[Instrução de trabalho A]
Responda com base no texto sobre o coletivo Carni:
(i) De que estado é o coletivo?
(ii) A que obra de Cildo Meireles o nome do projeto faz alusão?
(iii) Qual é o título do trabalho de Iagor Peres compartilhado no perfil do Solar dos Abacaxis?
[Instrução de trabalho B] Prossiga com o texto sobre o projeto do coletivo Carni a partir do ponto em que ele termina.

O Carni, coletivo pernambucano de arte negra e indígena, está realizando nesta semana uma série de ações no perfil Instagram do Solar dos Abacaxis. Inserção em Circuitos Mercadinhológicos parte das observações e reflexões dos artistas sobre as dinâmicas estabelecidas pela pandemia do novo coronavírus, em registros em vídeos, fotografias e sons.
Único contemplado do Nordeste para Local da Ação, iniciativa do Solar dos Abacaxis de apoio à produção artística durante a pandemia, realizada com os recursos doados para o FunColab (que, inclusive, está aberto para doações), o projeto do Carni dialoga com a proposta da instituição de retomar as intervenções na rua, entendendo as disputas simbólicas que esses espaços tensionam.
O nome do projeto faz alusão à obra Inserções em Circuitos Ideológicos, de Cildo Meireles, criada nos anos 1970, e também propõe uma revisão crítica dela a partir de percepções sobre o mercado da arte. Para desenvolvê-lo, os artistas selecionaram mercadinhos de bairro que cada um frequenta para realizar as ações, por entenderem que se trata de espaços que, durante a pandemia, se tornaram um dos únicos pontos permitidos de congregação de pessoas.
Até agora, o grupo compartilhou três obras no perfil do Solar dos Abacaxis: Só Ia ao Mercado, livro-ação: Ana Lira; Inclusive, Eu, de Lia Letícia; e Senhas Para Quê Te Quero, de Iagor Peres. Neste trabalho, por exemplo, Iagor utiliza as fichas distribuídas para o controle de acesso ao estabelecimento para criar uma provocação que pode ser lida como uma reflexão sobre contato, política e afetividades.

[Listagem de dados]
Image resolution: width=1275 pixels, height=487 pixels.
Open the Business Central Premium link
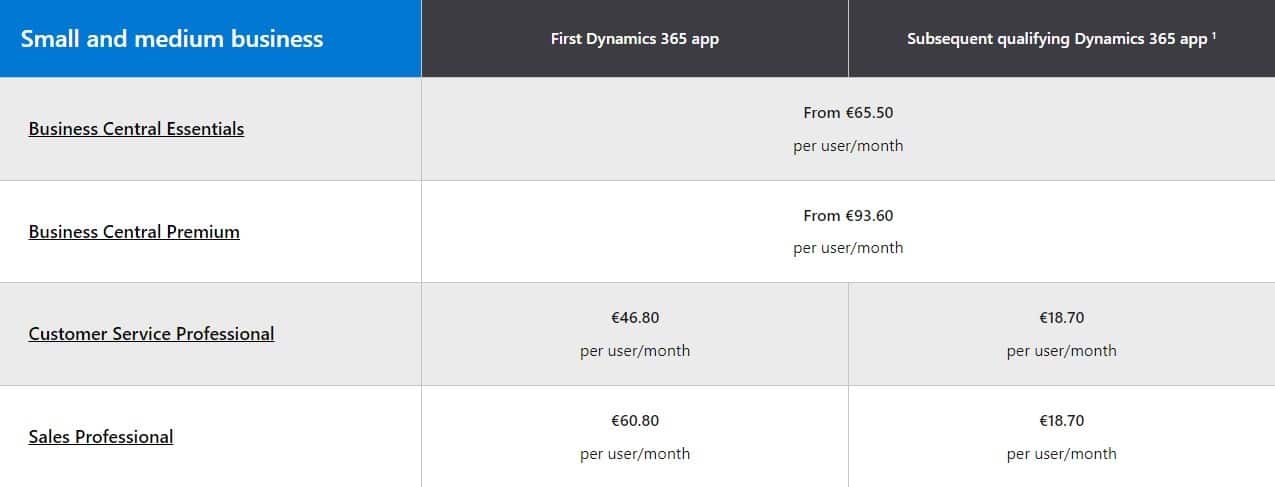pos(134,232)
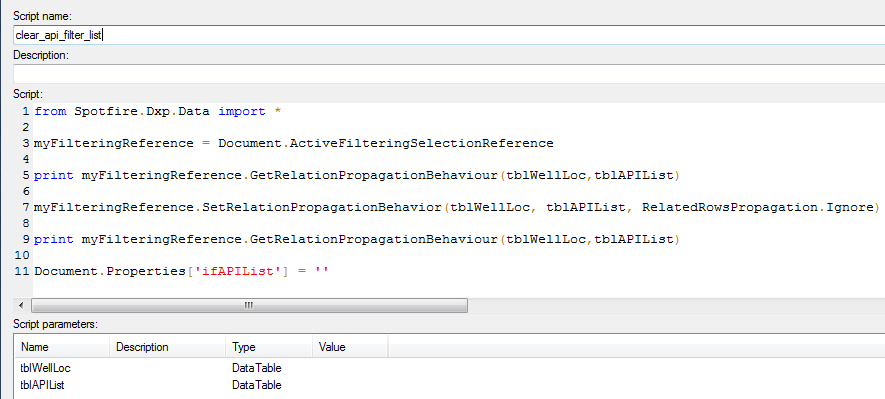The height and width of the screenshot is (399, 885).
Task: Click the DataTable type of tblAPIList
Action: click(257, 385)
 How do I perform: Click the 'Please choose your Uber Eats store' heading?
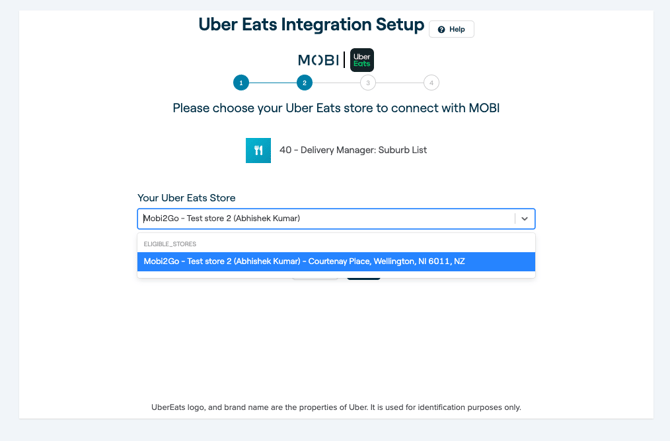point(336,108)
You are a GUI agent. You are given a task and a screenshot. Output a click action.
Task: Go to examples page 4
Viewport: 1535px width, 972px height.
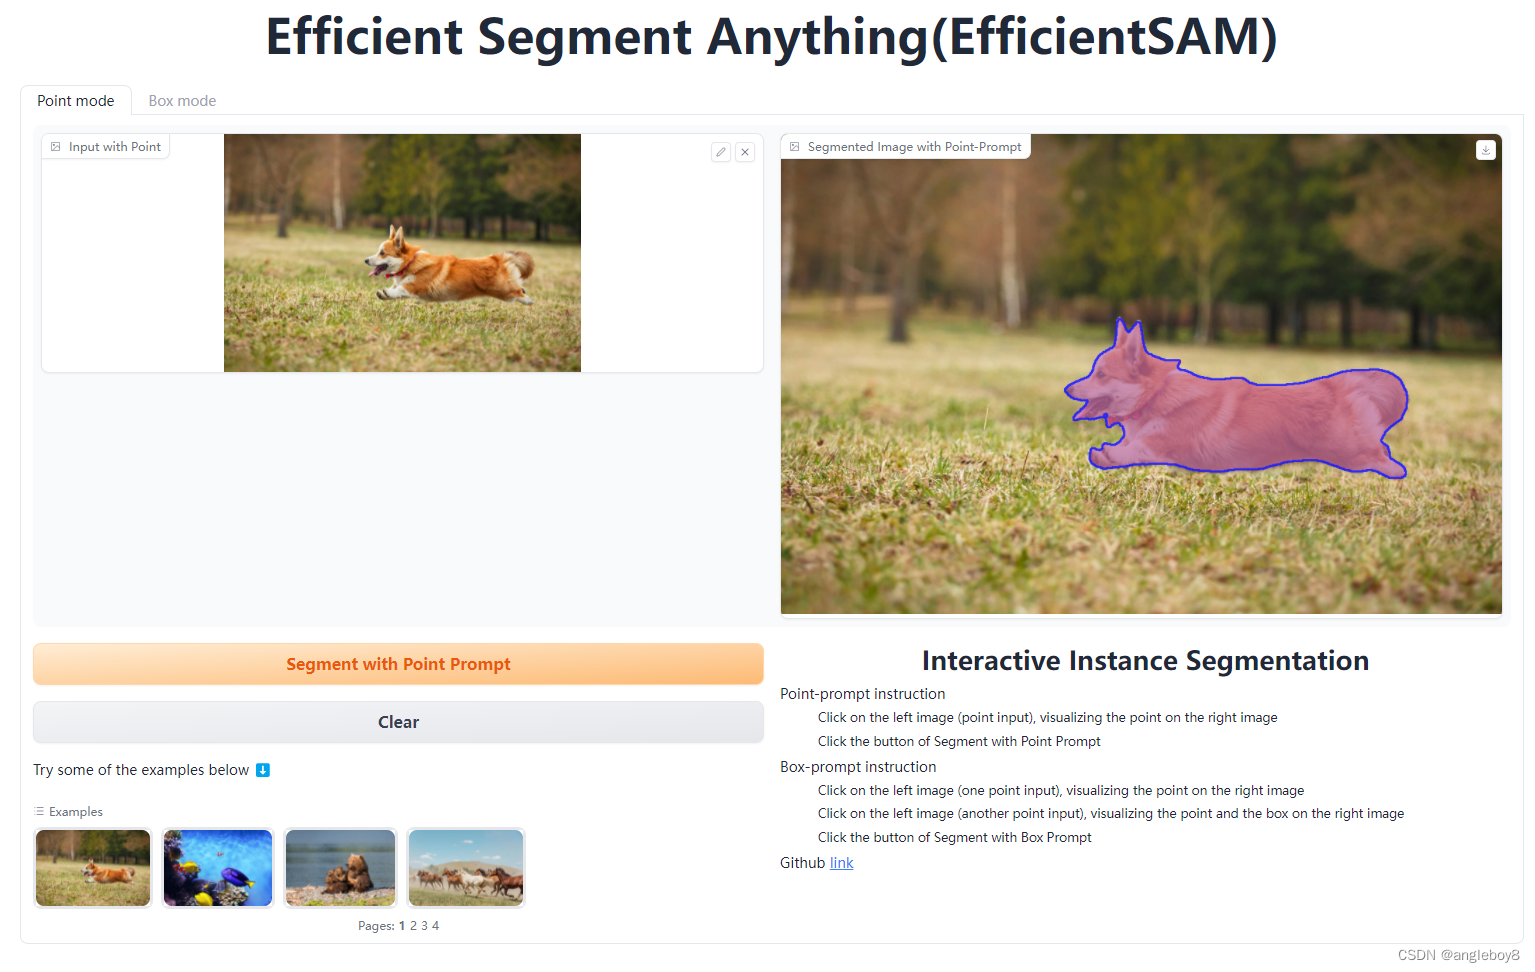click(435, 925)
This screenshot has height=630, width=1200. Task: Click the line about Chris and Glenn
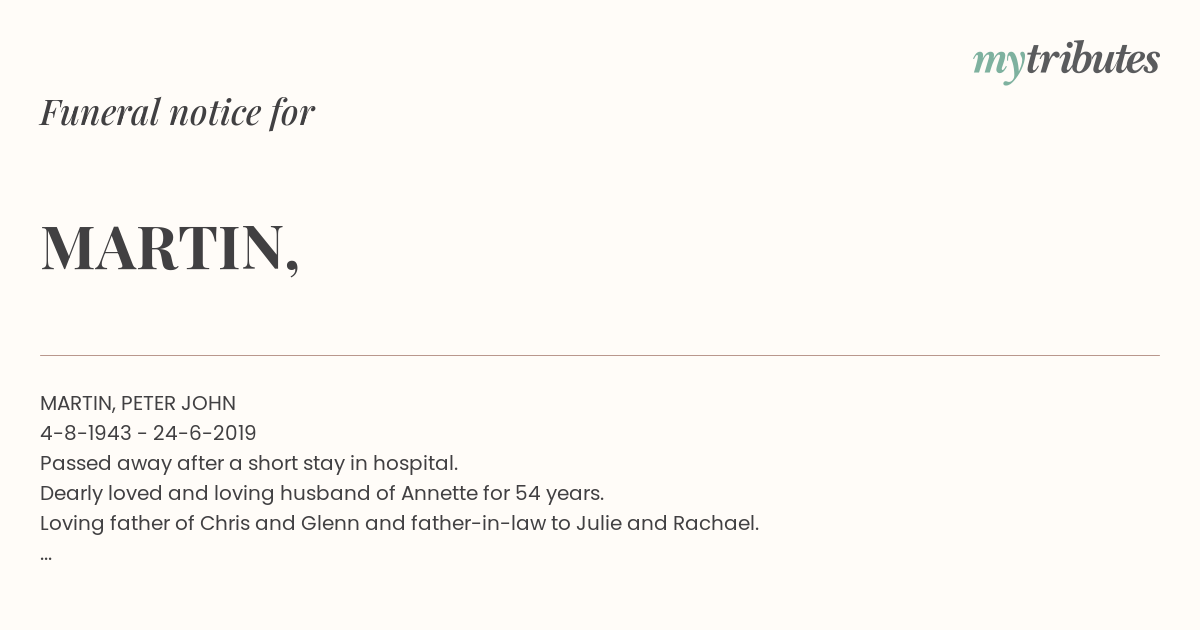(400, 523)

[Resultado A]
(i) Pernambuco.
(ii) Inserções em Circuitos Ideológicos.
(iii) Senhas Para Quê Te Quero.

[Resultado B]
No vídeo, ele substitui a senha que recebeu na entrada por outra ficha com o número 100 mil, em alusão ao número até então número de vítimas da pandemia no Brasil. "De alguma forma, é uma tentativa de se inserir nesses circuitos e passar algum tipo de recado, divagação", pontua o Iagor.
Além deles, o Carni, fundado em 2016, atualmente o Carni é formado por Abiniel Nascimento, Ariana Nuala, Caetano Costa, Gi Vatroi, Kalor Pacheco, Kildery Iara, Leticia Barros, Mário Miranda e Victor Lima.
No contexto do isolamento social, o coletivo, que é multidisciplinar, com artistas, comunicadores, críticos, designers, entre outros, tem buscado entender como fortalecer suas trocas e ampliar suas redes de ações.
"Uma das nossas questões enquanto coletivo é a importância do encontro nos nossos processos. A fisicalidade sempre teve uma reverberação muito forte para nós e agora estamos buscando entender como articular essa presença, como nos articular, através do virtual", explica. "Nosso trabalho se pauta muito por uma troca efetiva, mais do que a execução de uma obra em si. Pensamos a articulação desses agentes em diferentes frentes e circuitos culturais para abrir espaços para a nós e para outros."